To this determination to prove his superiority through his control of appetite one could add at least two other characteristics, and all are common to anorexic behavior: (1) the exhibitionism inherent in the Hunger Artist's concept of art (Schauhunger, "exhibition fasting"), which makes his body an object for popular marvel either as an independent curiosity show or in conjunction with a circus; and (2) the determined attempt to resist any efforts to stop the fast and the ultimate surrender to outside force, leading to his almost involuntary feeding:

. . . finally came two young ladies . . . [who] wanted to lead the Hunger Artist down a couple of steps out of the cage, to where a carefully chosen diet meal (Krankenmahlzeit) had been served on a small table. And at this moment the Hunger Artist always resisted. . . . Then came the food, from which the Impresario fed a little to the Hunger Artist during a faint-like half-sleep. . . .

His refusal to stop fasting is typical of the anorexic's obsessive insistence. The Hunger Artist is deeply disappointed at the forced break of his fast at the end of forty days: "Why did one want to rob him of the fame, to go on fasting, not only to become the greatest Hunger Artist of all times, which he probably already was, but also to surpass himself up to incomprehensibility, since he felt no limits to his capacity to fast."

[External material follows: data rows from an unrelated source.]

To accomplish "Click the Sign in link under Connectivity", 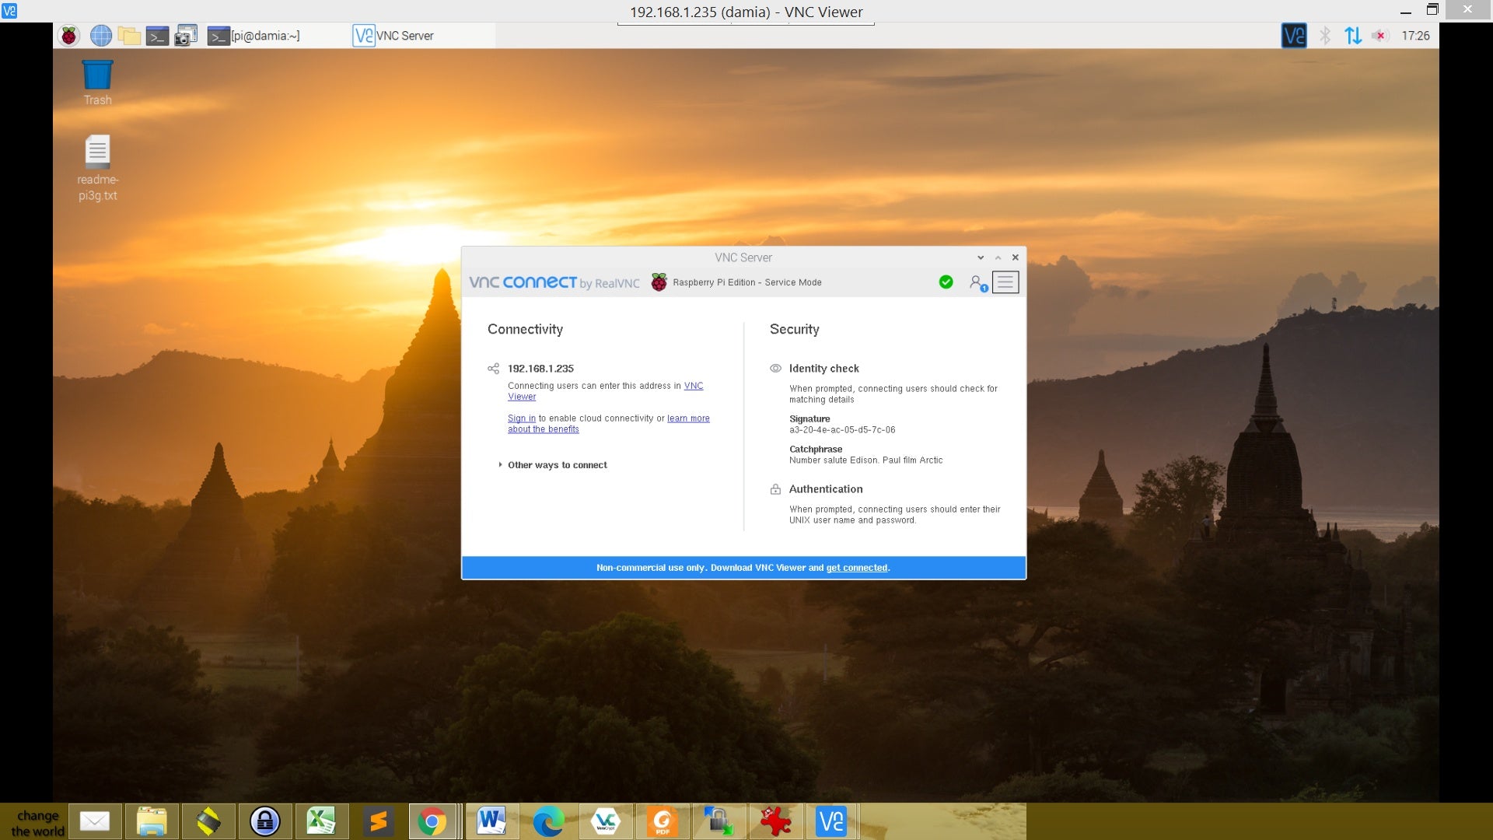I will [x=521, y=418].
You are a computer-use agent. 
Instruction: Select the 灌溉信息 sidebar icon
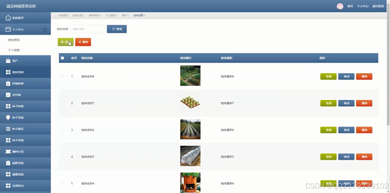pos(8,174)
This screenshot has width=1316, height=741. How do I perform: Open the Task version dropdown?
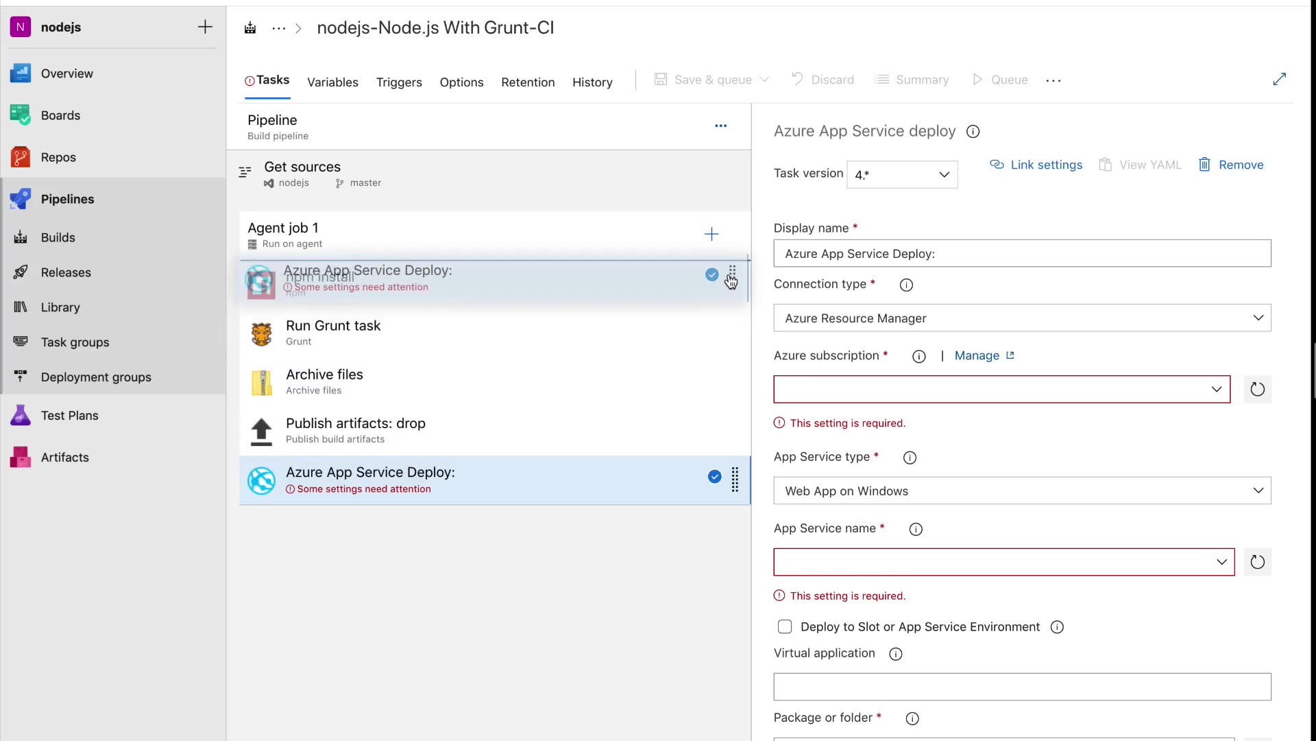pyautogui.click(x=902, y=174)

The Hunger Artist's marginality is evident both in his being the object of a freak show and in his placement within a cage. The latter, with its suggestion of a subhuman existence, becomes even more pressing as the Hunger Artist's value as an attraction diminishes and he is forced to join a circus, his cage located at the entrance to the stables, where he is finally replaced by a panther. Yet the diminished attention of the public, which never understood him or his intent, is also what allows the Hunger Artist to pursue his goal of unlimited fasting. The Hunger Artist's absolute desire to refuse consumption is characterized best, in Gerhard Neumann's terms, as an "autarchic play of self-consumption": society ceases to matter as a force to resist or from which to draw attention and admiration. Ultimately, the Hunger Artist can be seen not as subhuman and monstrous, and also not as superhuman in his resistance to hunger, but rather simply as extrahuman. His attempt to place himself outside the boundaries of society is also an attempt to surpass even his own boundary—literally, because by starving he reduces his own body so that he actually seems to have disappeared into the straw lining the bottom of his cage. Consequently, and taking into consideration how the Hunger Artist in his uninterrupted fast becomes the sole audience for his art, Neumann concludes that the meaning brought about by such an "absolute sign," independent of any outside referent, is that of the "paradox of identity itself."